Exercise:
Each line of the records below that holds "Task" should be returned.
^^^^^^^^
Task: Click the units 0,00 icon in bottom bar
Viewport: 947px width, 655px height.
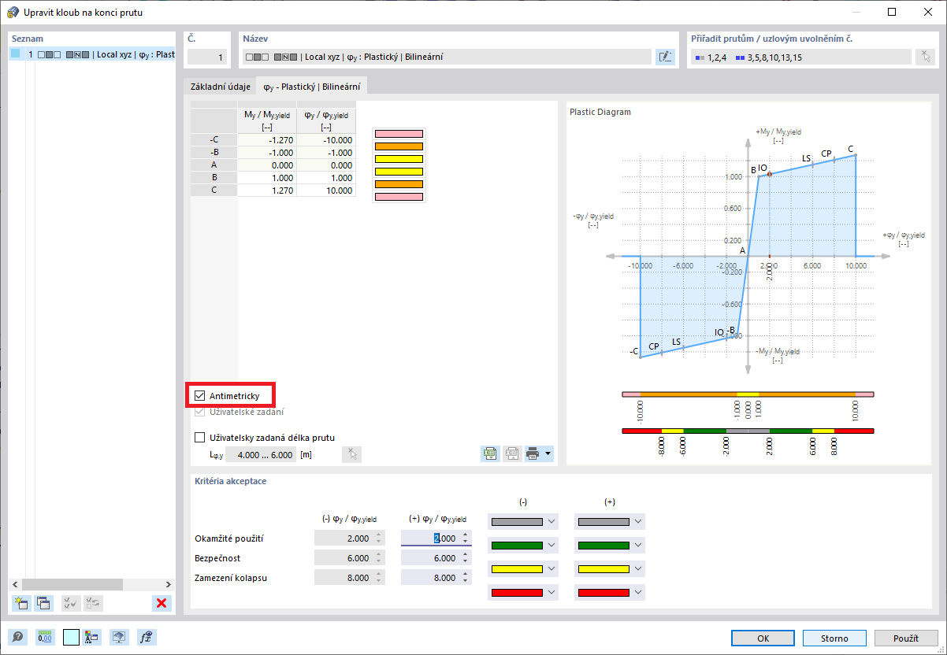Action: pos(45,638)
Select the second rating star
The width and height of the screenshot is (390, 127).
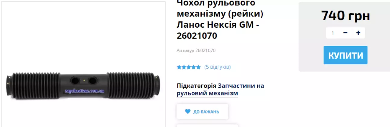click(x=184, y=67)
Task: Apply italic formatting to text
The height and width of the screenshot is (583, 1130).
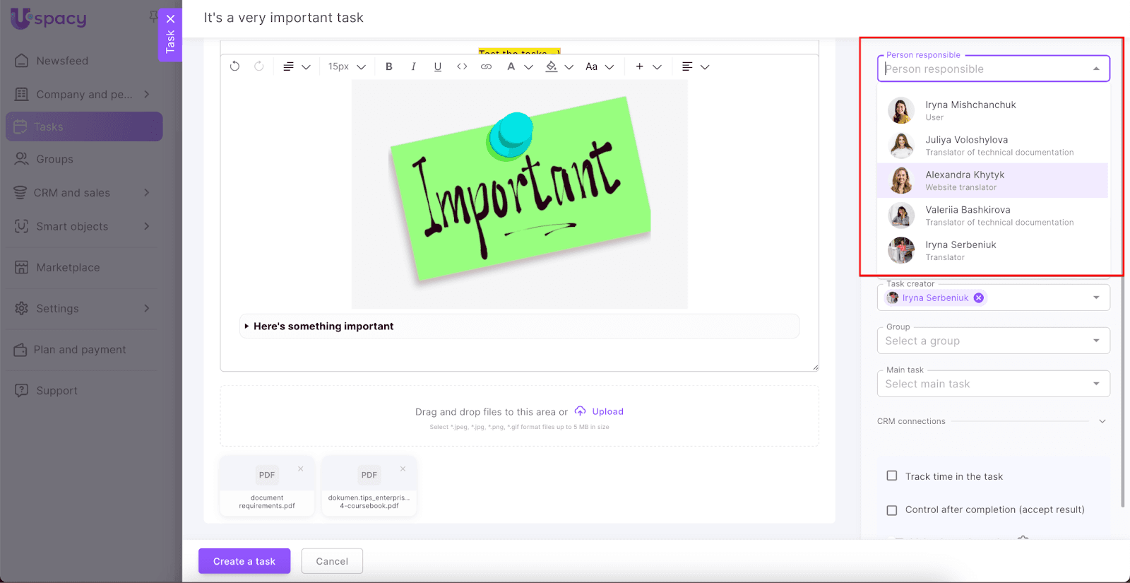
^^^^^^^^
Answer for this exercise:
Task: Click the units 0,00 icon in bottom bar
Task: Apply italic formatting to text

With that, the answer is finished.